Aortas and hearts were dehydrated, paraffin-embedded and transversely sectioned (5 μm for the aorta and 7 μm for the hearts). Aortas were stained with Picrosirius red (Abcam, Cambridge, United Kingdom) to assess the collagen. Hearts were stained with both Masson’s trichrome (Sigma–Aldrich, Dorset, United Kingdom) and Picrosirius red to assess cardiac morphology and collagen content, respectively. Immunohistochemistry (IHC) was used to detect COL1 and COL3 in the myocardium using an anti-mouse rabbit polyclonal antibody (ab21286; dilution 1:100 and ab7778; dilution 1:30, respectively). Briefly, slides were first deparaffinised and rehydrated before antigen retrieval using a citrate buffer (5 min, 99 °C twice). Slides were then washed in PBS three times for 5 min. Endogenous peroxidase was inhibited using 3% oxygenated water in methanol for 10 min. Slides were then washed in PBS before blocking with 10% donkey serum in 1% bovine serum albumin (BSA) in PBS for 1 h at room temperature. Sections were incubated in primary antibody (diluted in 2% donkey serum and 1% BSA in PBS, at the respective concentrations) overnight at 4 °C. The next day sections were tempered at room temperature for 30 min before washing in PBS. The sections were then incubated with the secondary antibody (donkey anti-rabbit IgG biotinylated; ab207999; 1:1000 dilution) for 1 h at room temperature. After the incubations, the sections were washed in PBS and incubated in ABC kit (Vectastain; PK6100) for 30 min. Following the incubation, the sections were washed in PBS and revealed using 3,3′-Diaminobenzidine (DAB) for 3 min per section and then washed in distilled water. Counter staining was complete using Gill’s haematoxylin solutions (Merck; GHS332) for 20 s.

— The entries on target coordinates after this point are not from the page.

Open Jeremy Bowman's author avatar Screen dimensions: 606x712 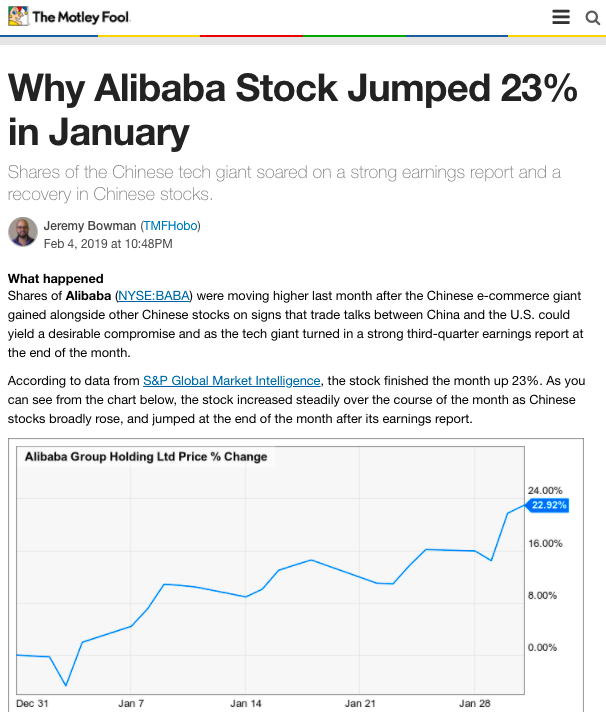23,232
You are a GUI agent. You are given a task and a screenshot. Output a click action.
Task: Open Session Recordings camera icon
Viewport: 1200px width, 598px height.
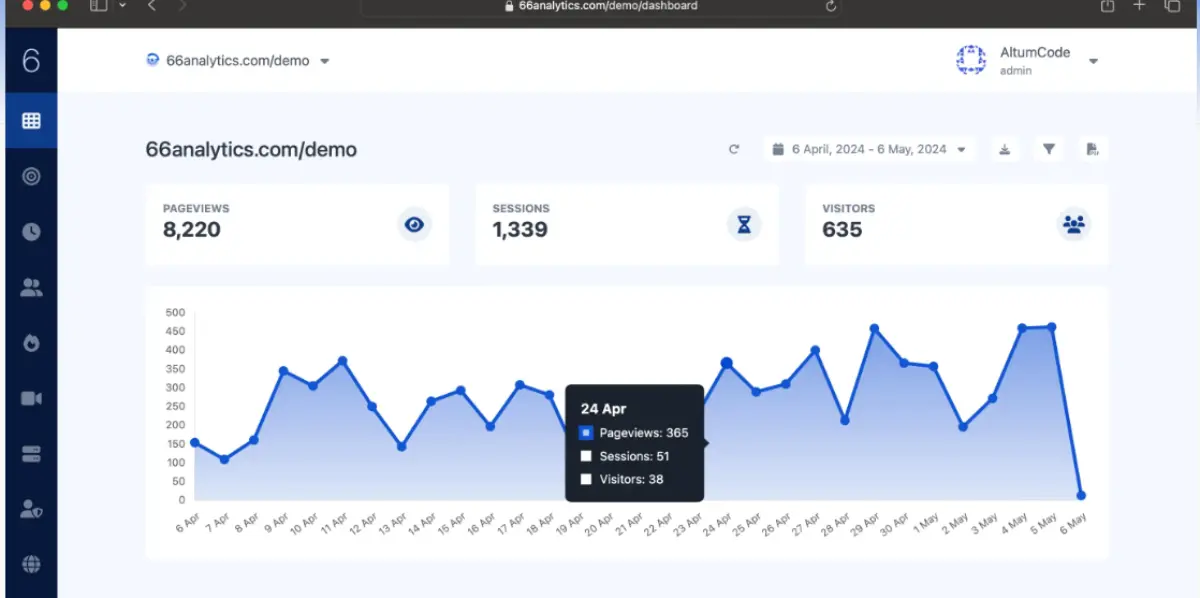31,398
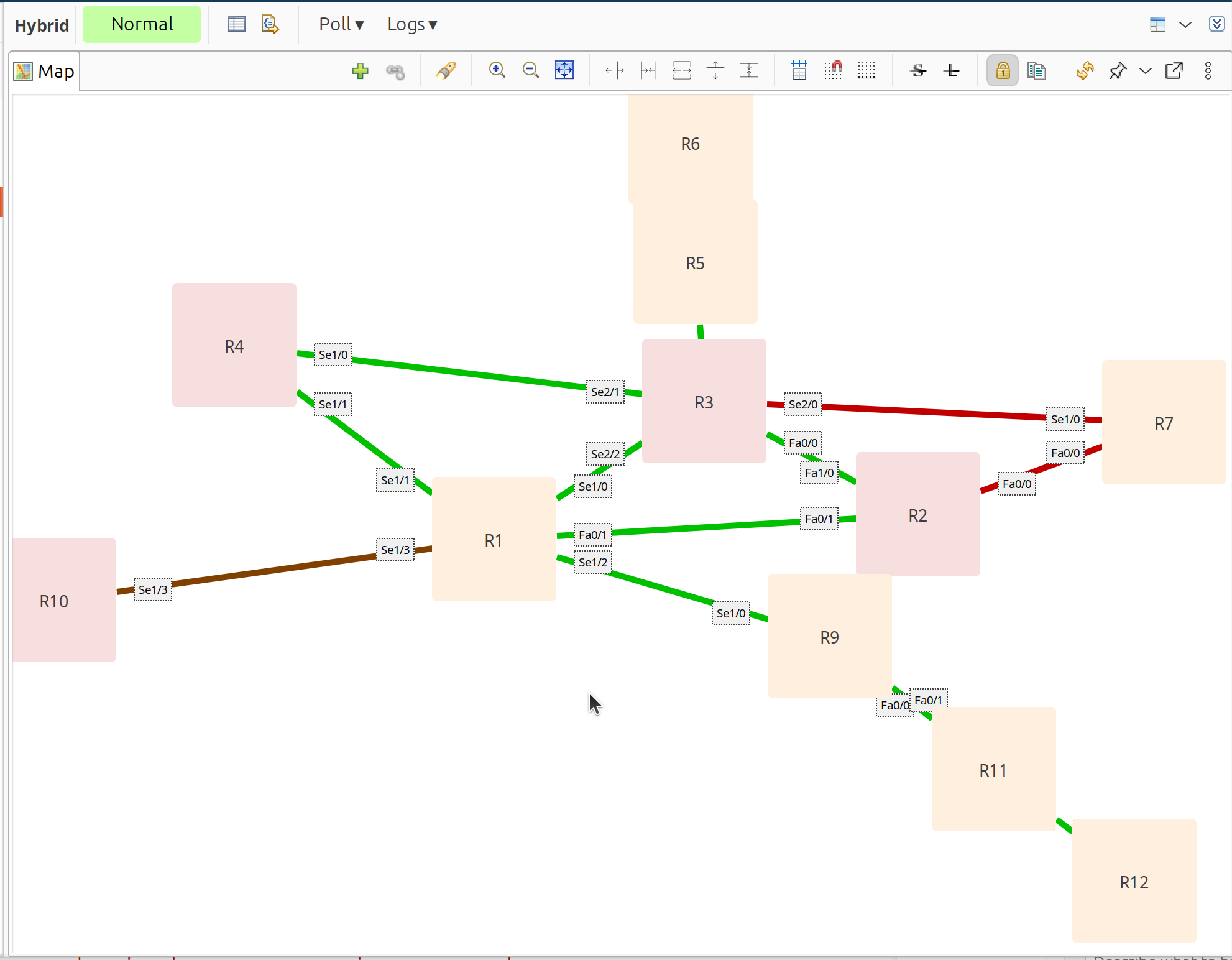The height and width of the screenshot is (960, 1232).
Task: Enable the magnet snapping tool
Action: tap(833, 70)
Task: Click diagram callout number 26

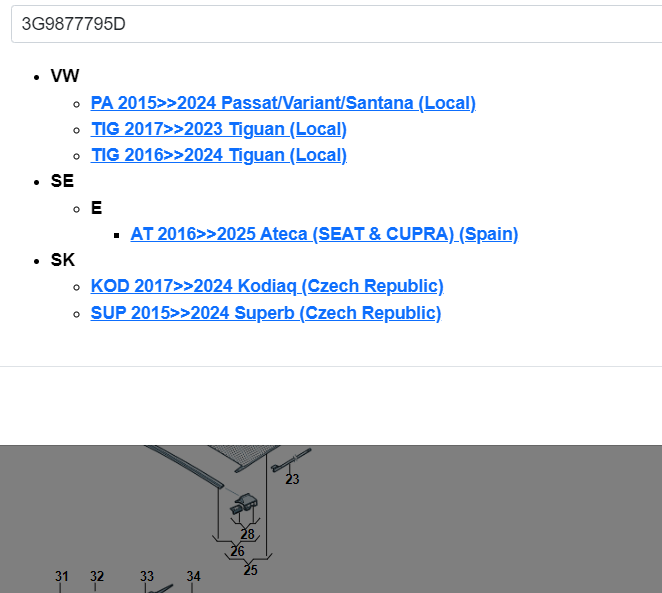Action: point(237,551)
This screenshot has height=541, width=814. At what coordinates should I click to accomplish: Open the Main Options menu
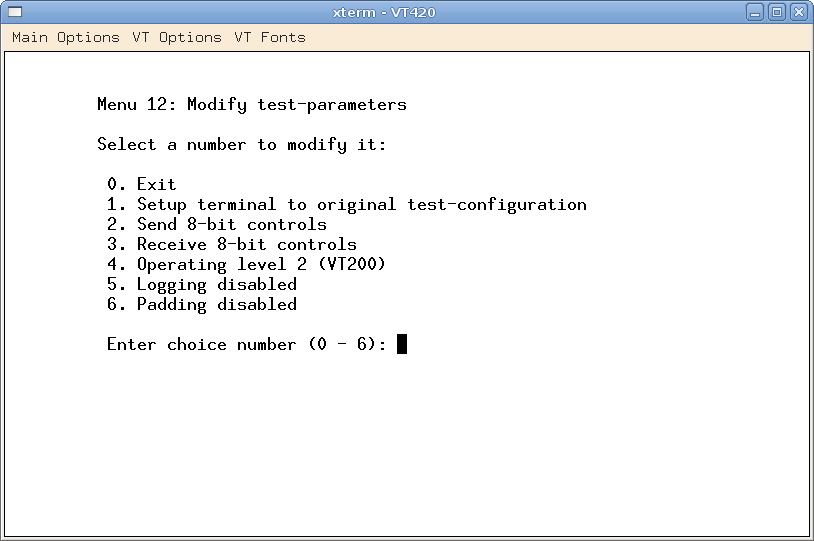pos(65,37)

Sections were washed in running water and then immersed one time in 1% acid alcohol followed by dehydration and mounting.

Image analysis

Histology images were digitised using a slide scanner (Hamamatsu NanoZoomer S360) and analysed using ImageJ. For IHC staining and Picrosirius red staining seen under polarised light, images were taken using a Leica DM2700 P Microscope. Cross-sectional cardiac images of the left ventricle were matched with histological sections utilising papillary muscles as landmarks seen on both the MRI and histology.

Statistical analysis

GraphPad Prism 8.00 (GraphPad Software, Inc., La Jolla, California, USA) was used. Normality was assessed by Q-Q plots and the Shapiro-Wilk test. Equal variances were assessed with the Bartlet’s test. For normally distributed variables with equal variances, a one-way ANOVA test followed by a Tukey’s multiple comparison test (e.g., LGE volumes, R₁ of infarct and remote myocardium) was performed. P < 0.05 was considered statistically significant (*P = 0.0233, **P = 0.0018, ****P < 0.0001). Data are presented as mean ± standard deviation (SD).